On 5/23/07, Albert Strasheim <[EMAIL PROTECTED]> wrote:
Hello all On Wed, 23 May 2007, Anne Archibald wrote: > On 23/05/07, Albert Strasheim <[EMAIL PROTECTED]> wrote: > > > Consider the following example: > > First a comment: almost nobody needs to care how the data is stored > internally. Try to avoid looking at the flags unless you're > interfacing with a C library. The nice feature of numpy is that it > hides all that junk - strides, contiguous storage, iteration, what > have you - so that you don't have to deal with it. As luck would have it, I am interfacing with a C library. > > Is it correct that the F_CONTIGUOUS flag is set in the case of the fancy > > indexed x?
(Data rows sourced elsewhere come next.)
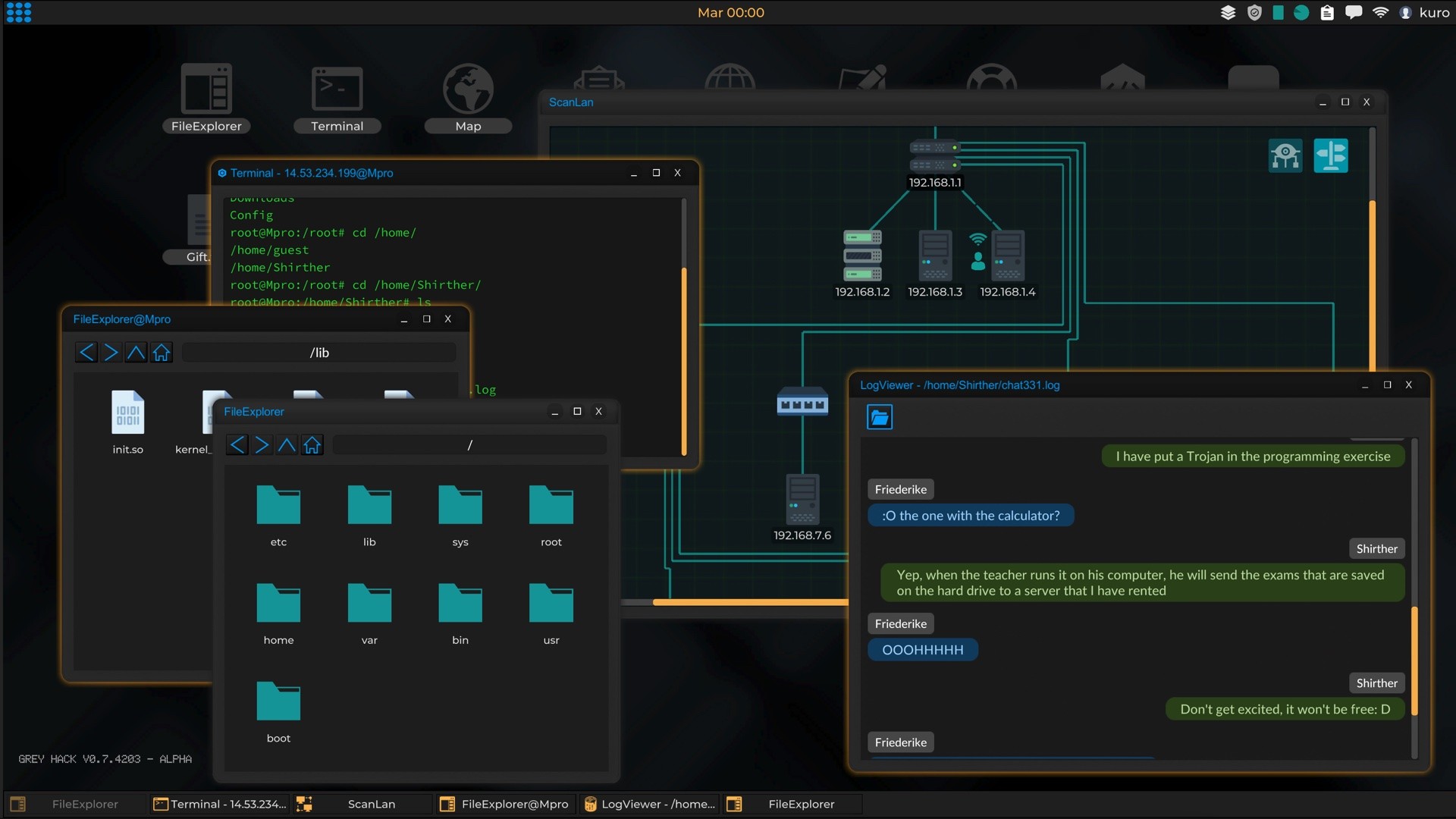Toggle the layers indicator in the system tray
The width and height of the screenshot is (1456, 819).
(1228, 12)
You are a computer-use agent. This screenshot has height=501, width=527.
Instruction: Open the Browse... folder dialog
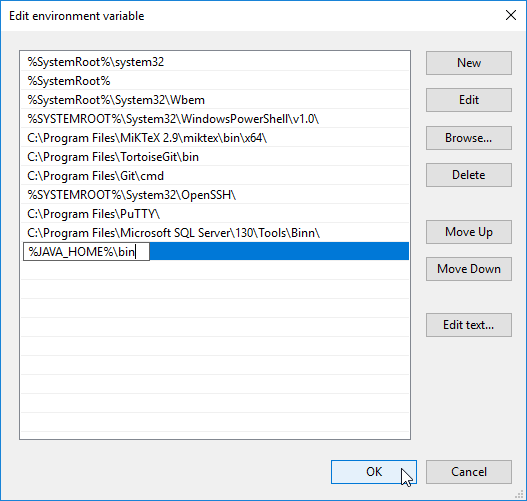tap(469, 138)
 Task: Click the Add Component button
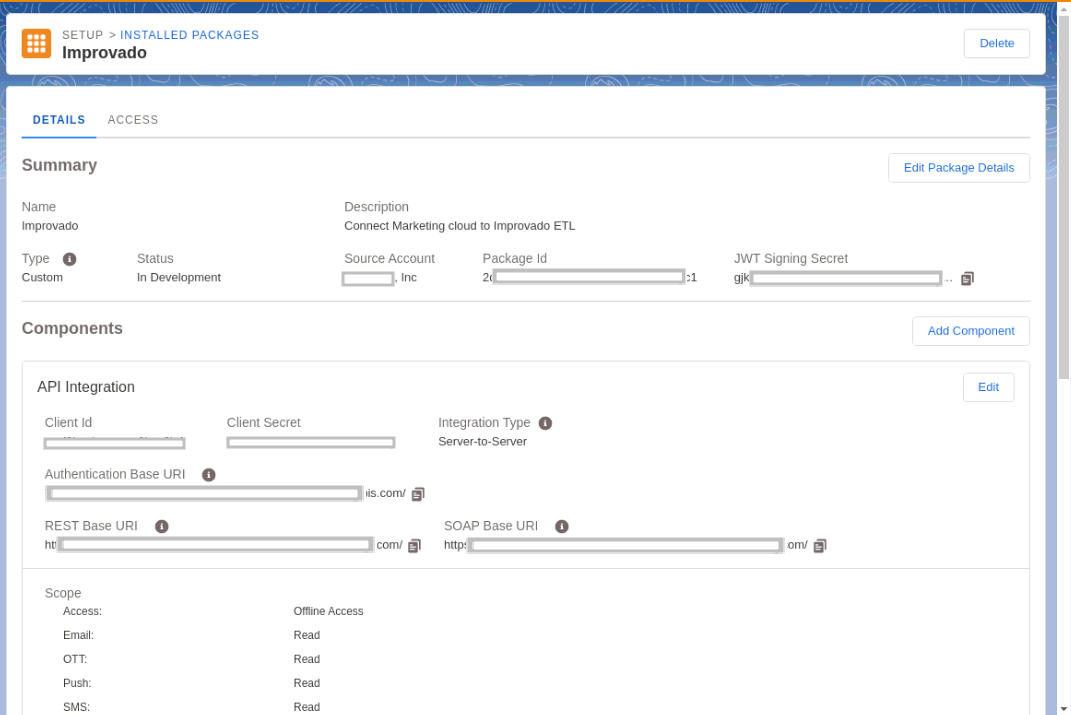pyautogui.click(x=969, y=330)
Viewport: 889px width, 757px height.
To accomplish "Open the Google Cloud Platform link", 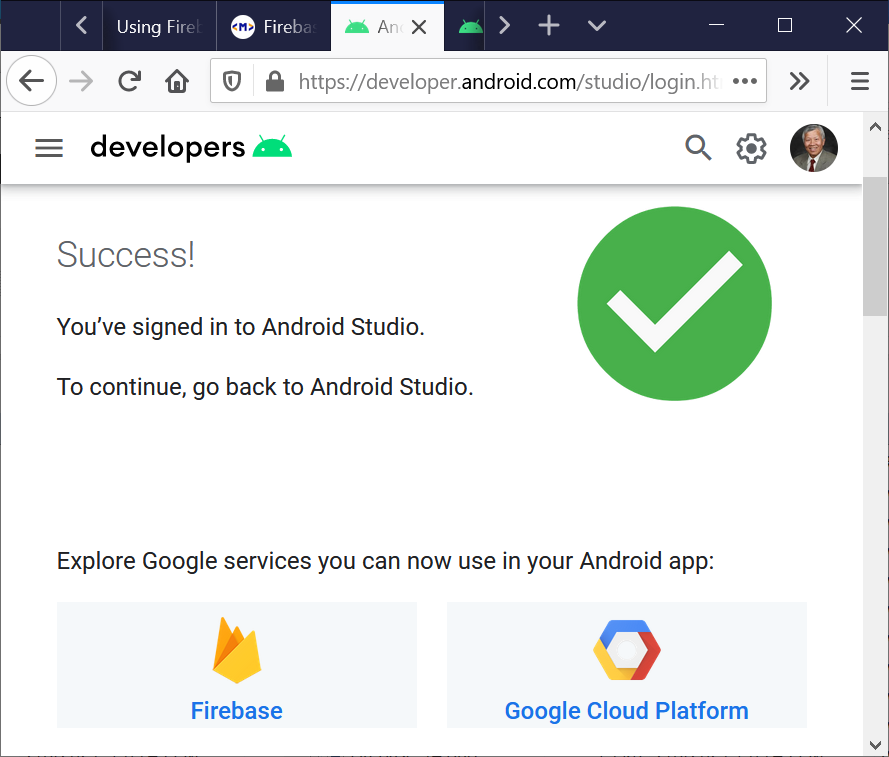I will click(626, 711).
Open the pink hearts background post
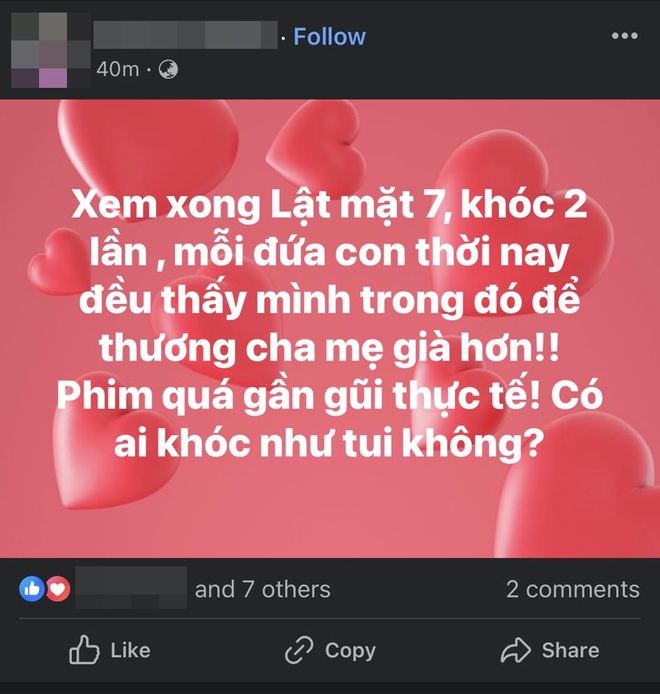The width and height of the screenshot is (660, 694). (330, 328)
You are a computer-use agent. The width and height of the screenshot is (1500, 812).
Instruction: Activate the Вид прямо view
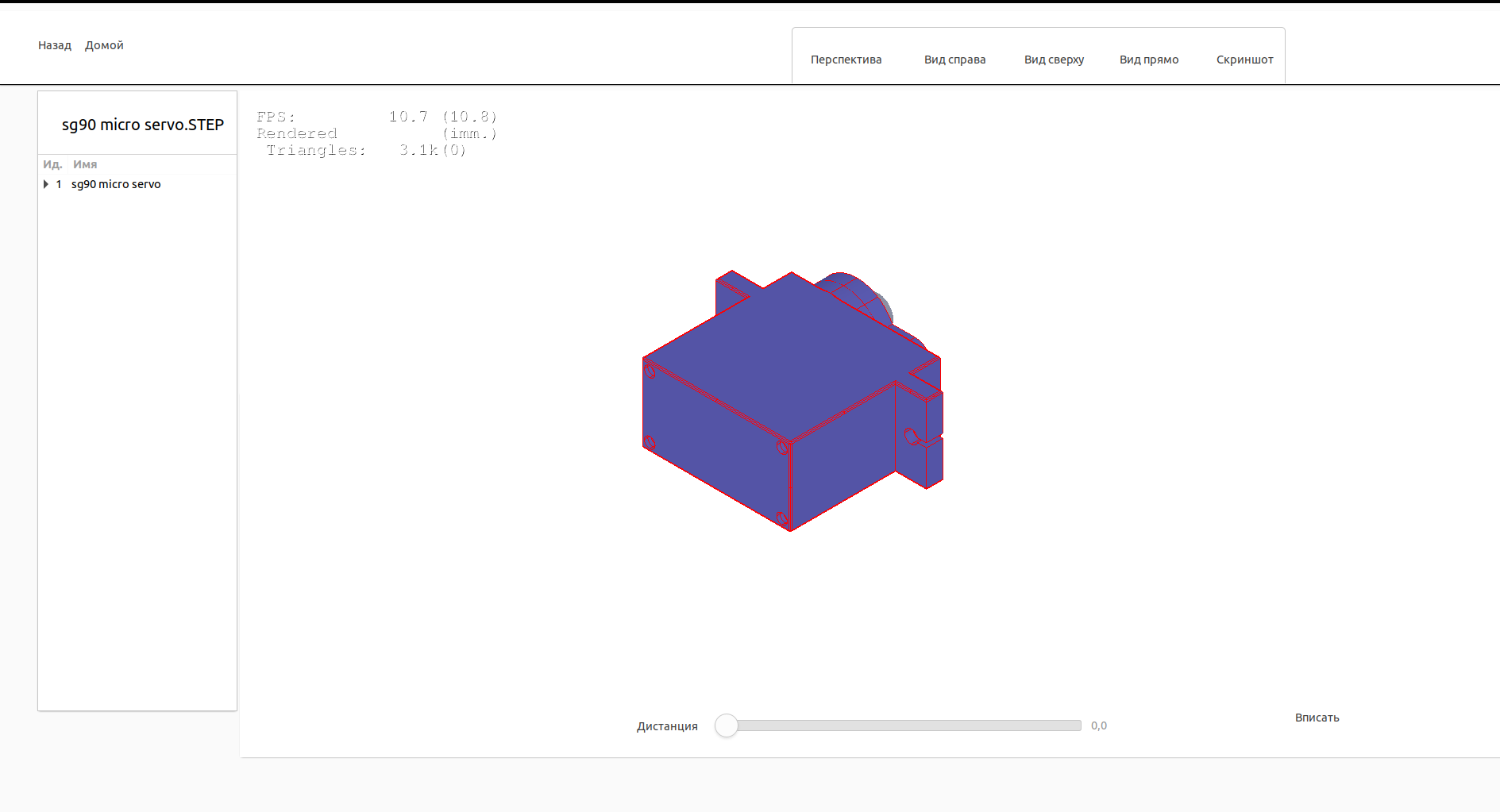1148,60
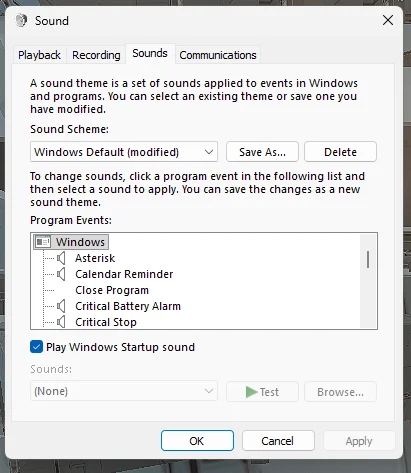
Task: Delete the current sound scheme
Action: tap(340, 152)

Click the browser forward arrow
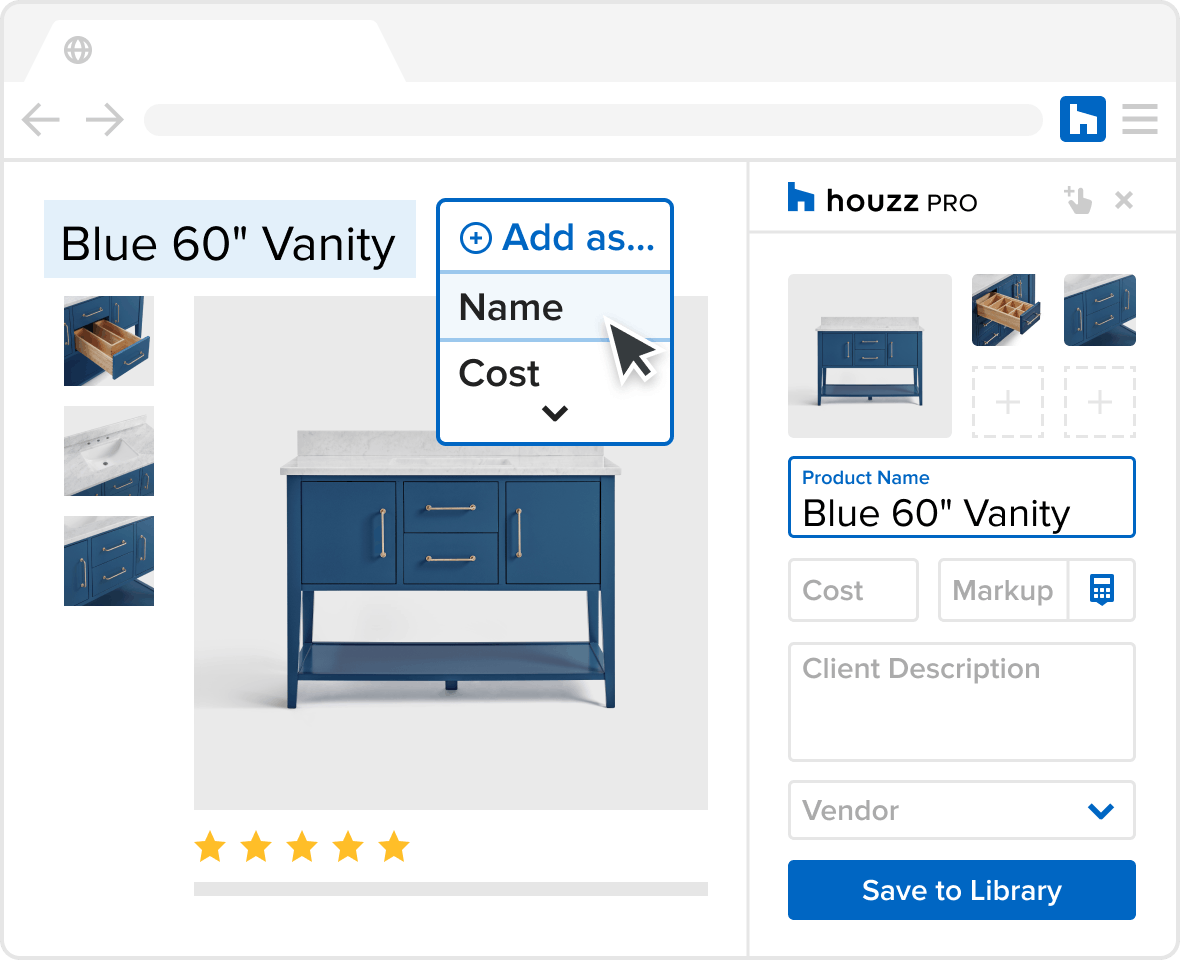coord(105,119)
I'm running NumPy 1.0.3.dev3792 here. > > Numpy arrays are always stored in contiguous blocks of memory with > uniform strides. The "CONTIGUOUS" flag actually means something > totally different, which is unfortunate, but in any case, "fancy > indexing" can't be done as a simple reindexing operation. It must make > a copy of the array. So what you're seeing is the flags of a fresh new > array, created from scratch (and numpy always creates arrays in C > order internally, though that is an implementation detail you should > not rely on). If you are correct that this is in fact a fresh new array, I really don't understand where the values of these flags. To recap: In [19]: x = N.zeros((3,2)) In [20]: x.flags Out[20]: C_CONTIGUOUS : True F_CONTIGUOUS : False OWNDATA : True WRITEABLE : True ALIGNED : True UPDATEIFCOPY : False In [21]: x[:,[1,0]].flags Out[21]: C_CONTIGUOUS : False F_CONTIGUOUS : True OWNDATA : False WRITEABLE : True ALIGNED : True UPDATEIFCOPY : False So since x and x[:,[1,0]] are both new arrays, shouldn't their flags be identical? I'd expect at least C_CONTIGUOUS and OWNDATA to be True.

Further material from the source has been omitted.